A good safety manager is one who is aware of the social context of the job and the social consequences of injury on employees. The manager also needs to consider the operational parameters of the company. This is a difficult balancing act that many spend their careers trying to attain. But what if morality or legislative obligation was removed from the workplace, or was never there in the first place. How would employees be treated then?
GHOSTS is a movie, ostensibly, about one person, Ai Qin, who travelled illegally from China to England in order to earn a living, a living that she believed she could not achieve in China. As the opening scenes of the film show, she, and many others, are drowning in Morecambe Bay when the tide comes in rapidly while they are picking cockles. The reality behind this fictional film radically changed England’s approach to gangmasters and resulted in prosecutions of the operators of the cocklepicking business. Those operators were found responsible for the deaths of 23 cocklepickers in 2004.
As with many memorable films, the story of a single individual can fascinate and shame us at the same time. GHOSTS is not an enjoyable film as the hardship and the choices faced are uncomfortable to watch but it is an important film for many reasons. One is that gangmasters, and immoral companies, do not exist in a vacuum. Minor bribery, institutional ignorance, laziness and a disregard for human life are shown by various characters throughout the film. There are combinations of these elements which push Ai Qin into certain decisions where others would be provided with options.
Another is that we need to be reminded of these events. Often workplace tragedies fade as quickly as the media’s interest in them. People often follow events only as long as they are on the telly but this habit provides an extremely skewed view of reality. People are not expected to follow all issues, or be passionate about all the issues. That way lies madness, confusion and inaction. It is necessary to filter our ideological passions while retaining an interest in other related matters. We categorise our priorities in relation to our resources, emotions and circumstances at one particular time.
But investigations take time and the truth often appears years later, sometimes when the heat in an issue has diminished, or we have had to reprioritize, or the media is looking elsewhere. Outrage is always more attractive to the media than reason but we need to follow issues to their conclusion. This is why families revisit the heartache of a fatality by sitting through coronial inquests or prosecutions. They need to know the truth and find some answer to why the world has turned out as it has.

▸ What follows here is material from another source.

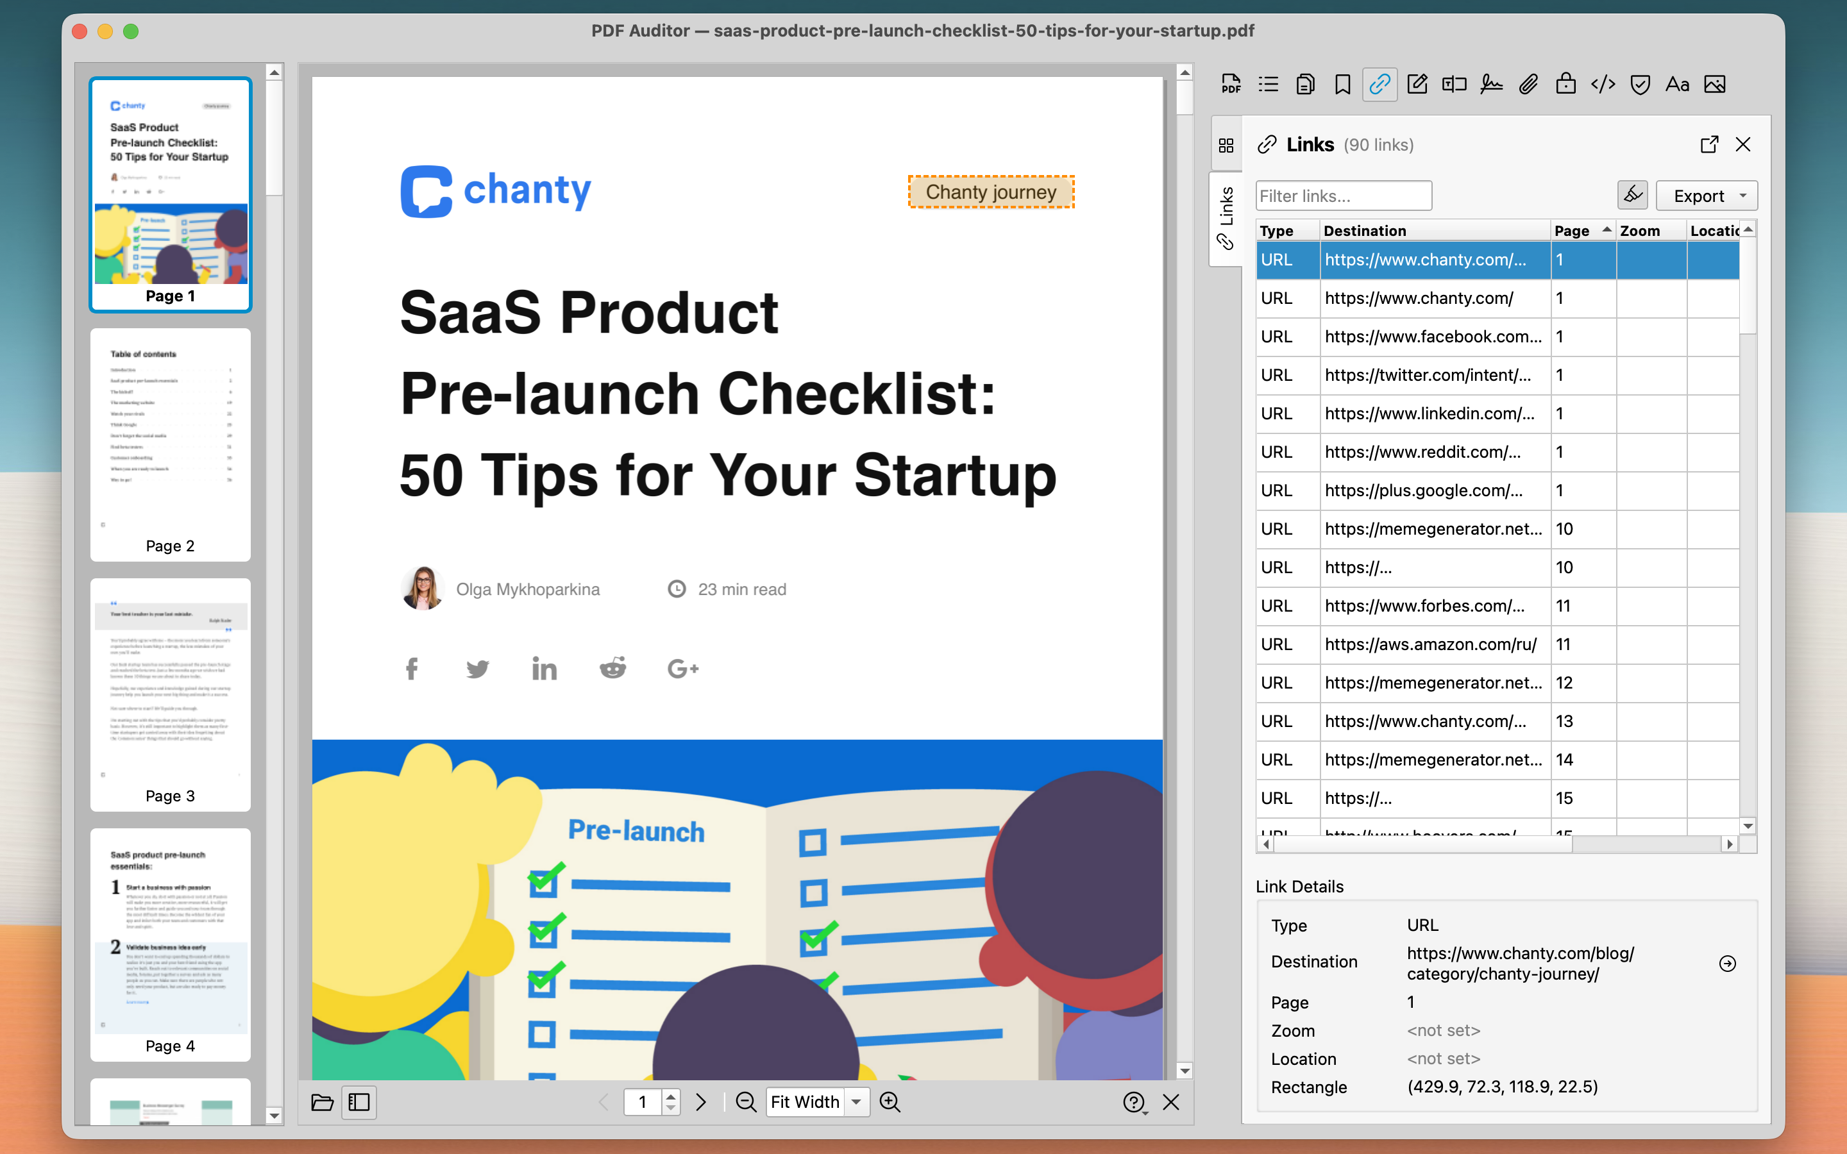Go to destination arrow in Link Details
Viewport: 1847px width, 1154px height.
(x=1727, y=963)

The conditions for trafficking, illegal migration and unregulated work continue in England today, just as they do in most countries. GHOSTS is not a film about sex trafficking. But whether people are being trafficked for sex, fruit picking, working in supermarkets or in take-away kitchens, is irrelevant. Trafficking is inhumane and must be actively discouraged.
The issue will grow in its economic, human rights and political significance.
It may be heresy to apply the hierarchy of controls outside the workplace safety domain but if safety professionals investigated the contributory factors behind trafficking, it would be hard to argue against the elimination of the hazard for a lower order control measure. If all physical journeys begin with a single step, then cultural change can begin with a single thought.